= ProjectScotland =

ProjectScotland is a Scottish volunteering organisation allowing 16- to 30-year-olds to volunteer with a local charity or non-profit organisation. All placements are approximately 20–30 hours per week and last for a minimum of 3 months.
To date, ProjectScotland has placed more than 5,000 young people, who have in turn completed over 3 million hours' worth of volunteering throughout Scotland.

The volunteering opportunities help young people unlock their potential and take part in meaningful youth social action, but also have a multiplier effect by benefiting hundreds of charities across Scotland, local communities and Scotland's Third Sector.

ProjectScotland provide all of their volunteers with critical developmental support including help with travel expenses; a local mentor to help them set and achieve goals, before, during and after placement; and access to ProjectScotland's employability workshop programme which held throughout the year across Scotland.

Project Scotland's main aims at both a local and national level are to:
- support all young people throughout Scotland to get on in life regardless of age, stage or qualifications;
- significantly increase the employability chances of young people through growing their skills and experience;
- help young people give back to their communities, encouraging a culture of volunteering for Scotland's youth;
- promote the benefits of investing in the young people of Scotland long term,
- support and increase the capacity of local charity organisations and Scotland's Third Sector.
ProjectScotland was inspired by the AmeriCorps organisation and in 2005 it was founded by Julia Ogilvy. Current CEO is Paul Reddish.

In 2021 the organisation merged with Volunteering Matters.

==Volunteers==
ProjectScotland provides 16- to 30-year-olds, living in Scotland, an opportunity to volunteer with a charity.

In return for their time, volunteers get experience of work, skills and an opportunity to contribute to their community.

Young people across Scotland choose to volunteer with the support from ProjectScotland for a number of reasons, including:
- build experience and skills while growing their confidence;
- make a difference to others and discover what sort of job they want;
- meet people, have fun and be part of their community,
- help a charity do more while they learn what they are good at.

==Mentors==
Each volunteer is offered a mentor to help them get the most from their volunteering. The Mentor is not their line manager or another person they have to impress, instead mentors are someone who is completely on their side to support, encourage, listen and guide them.

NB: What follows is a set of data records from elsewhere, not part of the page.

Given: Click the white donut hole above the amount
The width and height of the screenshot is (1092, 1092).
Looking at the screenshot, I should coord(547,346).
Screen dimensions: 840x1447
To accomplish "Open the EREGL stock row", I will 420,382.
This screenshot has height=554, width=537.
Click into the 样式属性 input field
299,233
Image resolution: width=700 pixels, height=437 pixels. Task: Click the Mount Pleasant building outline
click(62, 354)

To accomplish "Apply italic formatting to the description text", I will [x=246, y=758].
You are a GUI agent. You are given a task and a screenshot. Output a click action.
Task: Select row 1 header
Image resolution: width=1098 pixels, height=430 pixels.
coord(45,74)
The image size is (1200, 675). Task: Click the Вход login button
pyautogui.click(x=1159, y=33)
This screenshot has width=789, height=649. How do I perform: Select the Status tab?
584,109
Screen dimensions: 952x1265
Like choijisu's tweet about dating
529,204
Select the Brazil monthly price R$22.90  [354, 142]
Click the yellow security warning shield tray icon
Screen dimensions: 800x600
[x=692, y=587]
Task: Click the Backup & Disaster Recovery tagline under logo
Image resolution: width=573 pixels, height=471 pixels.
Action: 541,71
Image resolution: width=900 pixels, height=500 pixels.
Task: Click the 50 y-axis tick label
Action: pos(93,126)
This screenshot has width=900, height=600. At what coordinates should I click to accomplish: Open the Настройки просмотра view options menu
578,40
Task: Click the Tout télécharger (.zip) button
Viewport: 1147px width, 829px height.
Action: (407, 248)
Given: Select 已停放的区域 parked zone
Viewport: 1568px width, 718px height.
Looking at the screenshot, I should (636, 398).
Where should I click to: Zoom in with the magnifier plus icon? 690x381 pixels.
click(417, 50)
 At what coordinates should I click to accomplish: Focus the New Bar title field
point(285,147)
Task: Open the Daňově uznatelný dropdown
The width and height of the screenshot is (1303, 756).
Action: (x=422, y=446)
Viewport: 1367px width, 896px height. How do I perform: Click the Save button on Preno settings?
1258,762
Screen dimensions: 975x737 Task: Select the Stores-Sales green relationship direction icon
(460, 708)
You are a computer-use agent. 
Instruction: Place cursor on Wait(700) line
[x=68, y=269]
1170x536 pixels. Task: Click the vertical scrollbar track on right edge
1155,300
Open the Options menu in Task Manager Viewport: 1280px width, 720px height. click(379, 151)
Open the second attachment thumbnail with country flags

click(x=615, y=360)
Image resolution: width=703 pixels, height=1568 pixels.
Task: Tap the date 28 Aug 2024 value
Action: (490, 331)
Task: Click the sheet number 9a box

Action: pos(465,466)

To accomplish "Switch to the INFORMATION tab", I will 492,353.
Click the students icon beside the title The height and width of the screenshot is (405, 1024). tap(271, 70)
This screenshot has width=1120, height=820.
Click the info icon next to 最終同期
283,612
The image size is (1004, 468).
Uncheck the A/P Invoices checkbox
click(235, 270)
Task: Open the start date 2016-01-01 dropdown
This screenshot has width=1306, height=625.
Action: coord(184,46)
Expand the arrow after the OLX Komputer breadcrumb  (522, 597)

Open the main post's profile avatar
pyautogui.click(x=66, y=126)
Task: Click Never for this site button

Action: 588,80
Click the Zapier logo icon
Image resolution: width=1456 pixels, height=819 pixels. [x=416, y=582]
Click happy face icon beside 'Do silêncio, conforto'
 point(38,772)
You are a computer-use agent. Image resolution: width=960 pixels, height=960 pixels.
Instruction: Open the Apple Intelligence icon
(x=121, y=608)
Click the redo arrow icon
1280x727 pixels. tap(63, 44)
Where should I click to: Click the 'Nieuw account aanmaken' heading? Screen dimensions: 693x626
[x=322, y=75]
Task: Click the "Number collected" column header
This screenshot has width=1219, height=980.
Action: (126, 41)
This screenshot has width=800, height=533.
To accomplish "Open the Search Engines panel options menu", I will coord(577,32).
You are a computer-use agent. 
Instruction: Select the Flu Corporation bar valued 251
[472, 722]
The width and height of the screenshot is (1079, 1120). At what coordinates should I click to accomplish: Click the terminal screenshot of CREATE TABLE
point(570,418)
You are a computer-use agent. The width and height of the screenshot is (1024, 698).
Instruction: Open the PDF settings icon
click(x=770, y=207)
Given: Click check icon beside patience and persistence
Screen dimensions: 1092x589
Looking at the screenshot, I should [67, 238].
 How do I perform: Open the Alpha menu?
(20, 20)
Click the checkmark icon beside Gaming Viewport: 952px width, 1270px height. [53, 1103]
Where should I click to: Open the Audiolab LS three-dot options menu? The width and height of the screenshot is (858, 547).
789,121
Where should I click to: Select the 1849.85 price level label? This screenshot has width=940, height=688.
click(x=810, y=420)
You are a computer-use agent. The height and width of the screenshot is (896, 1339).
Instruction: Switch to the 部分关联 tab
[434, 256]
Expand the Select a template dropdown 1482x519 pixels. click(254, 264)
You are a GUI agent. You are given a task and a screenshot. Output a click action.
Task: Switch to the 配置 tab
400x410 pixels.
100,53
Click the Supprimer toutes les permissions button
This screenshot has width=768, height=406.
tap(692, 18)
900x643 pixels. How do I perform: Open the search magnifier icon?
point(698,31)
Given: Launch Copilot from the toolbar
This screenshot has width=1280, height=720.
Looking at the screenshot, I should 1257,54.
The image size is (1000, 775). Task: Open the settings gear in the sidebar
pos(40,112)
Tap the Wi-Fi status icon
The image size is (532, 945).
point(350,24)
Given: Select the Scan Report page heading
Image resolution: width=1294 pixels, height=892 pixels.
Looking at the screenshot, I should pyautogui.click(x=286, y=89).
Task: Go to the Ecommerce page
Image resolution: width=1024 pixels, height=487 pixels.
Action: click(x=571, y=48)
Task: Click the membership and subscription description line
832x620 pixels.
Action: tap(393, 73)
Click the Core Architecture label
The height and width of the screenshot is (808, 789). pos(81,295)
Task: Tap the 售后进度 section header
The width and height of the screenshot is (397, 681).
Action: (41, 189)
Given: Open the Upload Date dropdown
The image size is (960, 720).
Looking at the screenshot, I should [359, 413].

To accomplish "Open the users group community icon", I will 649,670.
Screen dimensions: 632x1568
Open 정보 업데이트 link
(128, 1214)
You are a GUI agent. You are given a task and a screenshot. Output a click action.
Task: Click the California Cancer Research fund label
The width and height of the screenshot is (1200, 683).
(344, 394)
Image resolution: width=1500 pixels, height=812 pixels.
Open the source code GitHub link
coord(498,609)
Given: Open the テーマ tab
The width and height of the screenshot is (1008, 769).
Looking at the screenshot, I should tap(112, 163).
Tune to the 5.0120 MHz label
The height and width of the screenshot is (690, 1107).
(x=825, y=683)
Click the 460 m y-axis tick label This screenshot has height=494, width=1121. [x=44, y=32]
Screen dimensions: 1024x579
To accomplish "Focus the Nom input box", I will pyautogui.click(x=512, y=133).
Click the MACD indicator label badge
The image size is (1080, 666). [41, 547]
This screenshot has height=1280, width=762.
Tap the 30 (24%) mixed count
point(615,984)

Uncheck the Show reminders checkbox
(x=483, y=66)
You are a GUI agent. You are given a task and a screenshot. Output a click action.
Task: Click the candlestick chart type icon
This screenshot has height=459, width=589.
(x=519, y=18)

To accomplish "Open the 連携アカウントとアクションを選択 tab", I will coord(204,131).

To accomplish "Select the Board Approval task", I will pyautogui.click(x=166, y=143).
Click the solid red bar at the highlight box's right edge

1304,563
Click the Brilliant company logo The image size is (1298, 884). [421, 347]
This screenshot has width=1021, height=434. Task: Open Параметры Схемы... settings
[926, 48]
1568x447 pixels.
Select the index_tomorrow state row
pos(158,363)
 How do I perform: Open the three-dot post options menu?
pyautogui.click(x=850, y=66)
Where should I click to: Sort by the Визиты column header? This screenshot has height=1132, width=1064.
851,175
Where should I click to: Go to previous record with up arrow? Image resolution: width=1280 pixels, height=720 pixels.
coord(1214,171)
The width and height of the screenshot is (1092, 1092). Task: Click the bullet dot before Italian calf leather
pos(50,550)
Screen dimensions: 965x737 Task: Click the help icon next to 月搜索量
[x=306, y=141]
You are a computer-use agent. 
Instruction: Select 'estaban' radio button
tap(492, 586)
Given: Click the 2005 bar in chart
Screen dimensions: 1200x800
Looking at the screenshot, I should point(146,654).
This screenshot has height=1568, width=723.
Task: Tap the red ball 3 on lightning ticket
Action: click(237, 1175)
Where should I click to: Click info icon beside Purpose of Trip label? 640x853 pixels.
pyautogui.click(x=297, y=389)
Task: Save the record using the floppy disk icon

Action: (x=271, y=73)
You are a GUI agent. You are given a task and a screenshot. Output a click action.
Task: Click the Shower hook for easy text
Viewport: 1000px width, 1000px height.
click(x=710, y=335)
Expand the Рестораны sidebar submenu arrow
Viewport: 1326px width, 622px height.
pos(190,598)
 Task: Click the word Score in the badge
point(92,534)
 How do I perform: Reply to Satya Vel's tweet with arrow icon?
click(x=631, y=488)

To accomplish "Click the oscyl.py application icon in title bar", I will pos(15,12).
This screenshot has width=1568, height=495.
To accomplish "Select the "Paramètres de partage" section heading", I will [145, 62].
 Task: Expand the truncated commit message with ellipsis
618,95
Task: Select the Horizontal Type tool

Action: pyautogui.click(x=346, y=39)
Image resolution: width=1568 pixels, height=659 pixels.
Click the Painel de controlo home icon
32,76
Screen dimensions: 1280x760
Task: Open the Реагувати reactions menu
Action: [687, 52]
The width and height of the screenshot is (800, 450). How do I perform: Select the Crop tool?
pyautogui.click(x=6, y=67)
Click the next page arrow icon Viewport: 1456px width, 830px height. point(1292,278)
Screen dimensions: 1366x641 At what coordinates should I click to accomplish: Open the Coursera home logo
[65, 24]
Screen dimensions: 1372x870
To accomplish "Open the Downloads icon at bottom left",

Mentors will help them reflect on the young persons volunteering experience, enabling them to turn up the volume on their skills and resources, which in turn will help them work out what they want to do in the future. The support mentors can offer is invaluable, from providing CV advice, interview preparation, to goal setting, and confidence building.

==Partners==
ProjectScotland is partnered with nearly 550 charities in Scotland, at a national and local level. These include Marie Curie, Glasgow Wood Recycling, Health in Mind, Four Square Scotland and Oxfam.